When the disassembly driving vehicle is controlled to remove the battery to be disassembled, the installation driving vehicle is controlled to transport the battery to be installed from the charging compartment to the installation position of the battery to be installed.
The method according to any one of claims 1 to 7, characterized in that the electrical equipment is a heavy-duty truck.
A station control system is characterized by including:

A control unit for controlling the disassembly of the battery to be disassembled of the electrical equipment during the disassembly operation, which is one of the first operation operation and the second operation operation;

The control unit is also used to control the installation driving vehicle to install the battery to be installed after the disassembly driving vehicle has disassembled the battery to be disassembled and during the process of controlling the disassembly driving vehicle to transport the battery to be disassembled to the charging bin.
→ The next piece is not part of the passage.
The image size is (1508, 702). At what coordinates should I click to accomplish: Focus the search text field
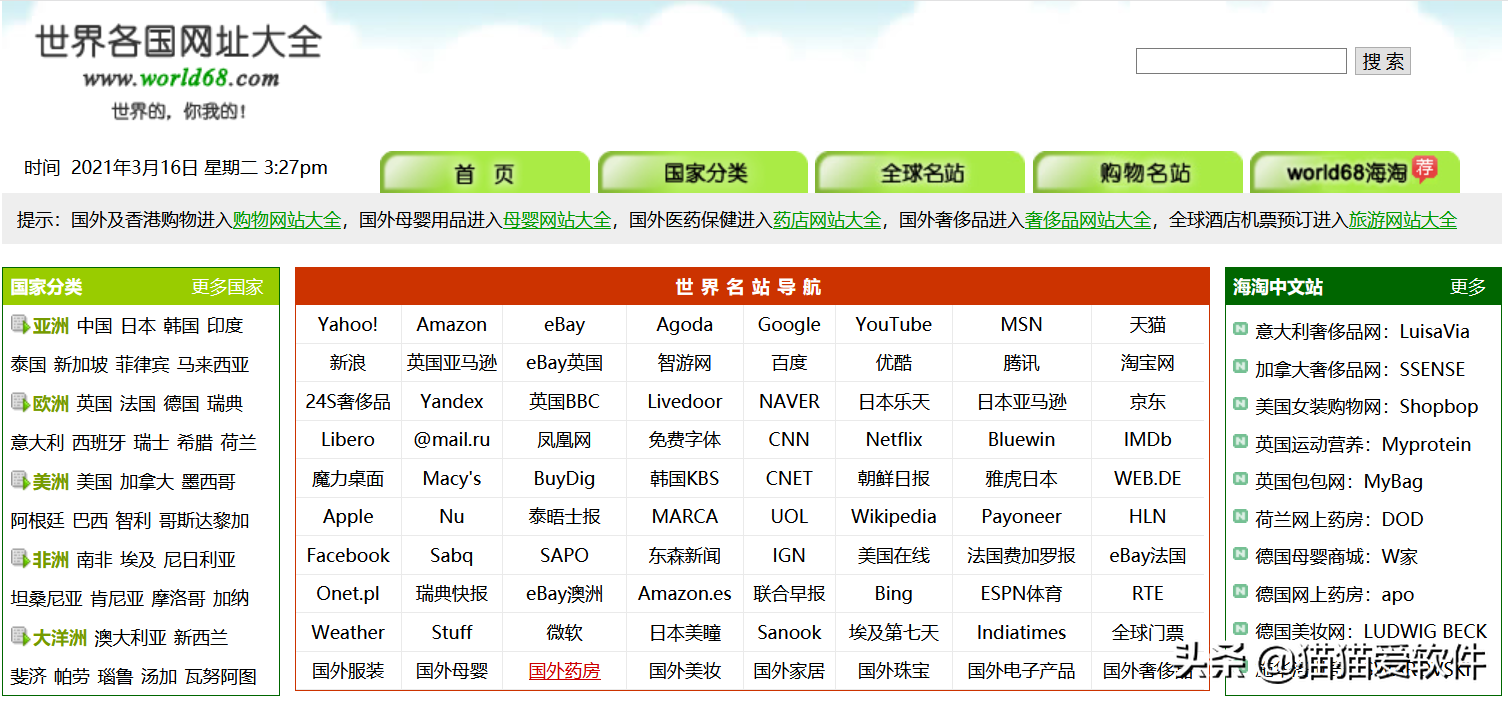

On the electrical equipment, the installation vehicle is the other one of the first vehicle and the second vehicle.
The station control system according to claim 9, further comprising:

A determining unit is configured to determine the disassembly operation and the installation operation in the first operation and the second operation.
The station control system according to claim 10, characterized in that the determining unit is specifically used to:

According to the direction in which the electrical equipment enters the power swap station, the disassembly traveling vehicle and the installation traveling vehicle are determined among the first traveling vehicle and the second traveling vehicle.
The station control system according to claim 11, characterized in that if the electrical equipment enters the power swap station from the entrance direction of the power swap station, the first driving vehicle is the disassembly driving vehicle, and the second driving vehicle The driving is the installation driving as described;

If the electrical equipment enters the power swap station from the exit direction of the power swap station, the first drive is the installation drive, and the second drive is the disassembly drive.
The station control system according to any one of claims 9 to 12, characterized in that the first traveling vehicle and the second traveling vehicle are respectively located on both sides of the battery swap channel of the battery swap station.
The station control system according to claim 13, characterized in that the charging bins are provided on both sides of the power exchange channel.
The station control system according to any one of claims 9 to 14, characterized in that the control unit is also used for:

When the disassembly driving vehicle is controlled to remove the battery to be disassembled, the installation driving vehicle is controlled to transport the battery to be installed from the charging compartment to the installation position of the battery to be installed.
The station control system according to any one of claims 9 to 15, characterized in that the electrical equipment is a heavy-duty truck.
A station control system, characterized in that it is applied to a battery swap station, and the station control system includes:

Memory, used to store programs;

A processor configured to execute the program stored in the memory. When the program stored in the memory is executed, the processor is configured to execute the battery replacement method according to any one of claims 1 to 8.
A power swap station is characterized by including:

The station control system according to any one of claims 9 to 17;

The disassembly driving vehicle is used to disassemble the battery to be disassembled of the electrical equipment under the control of the station control system, and to transport the battery to be disassembled to the charging bin after disassembling the battery to be disassembled;

The installation driving vehicle is used to install the battery to be installed on the electrical equipment under the control of the station control system during the process of the disassembly driving vehicle transporting the battery to be disassembled to the charging bin.
A computer-readable storage medium, characterized in that it is used to store a computer program, and the computer program causes the computer to perform the battery replacement method according to any one of claims 1 to 8.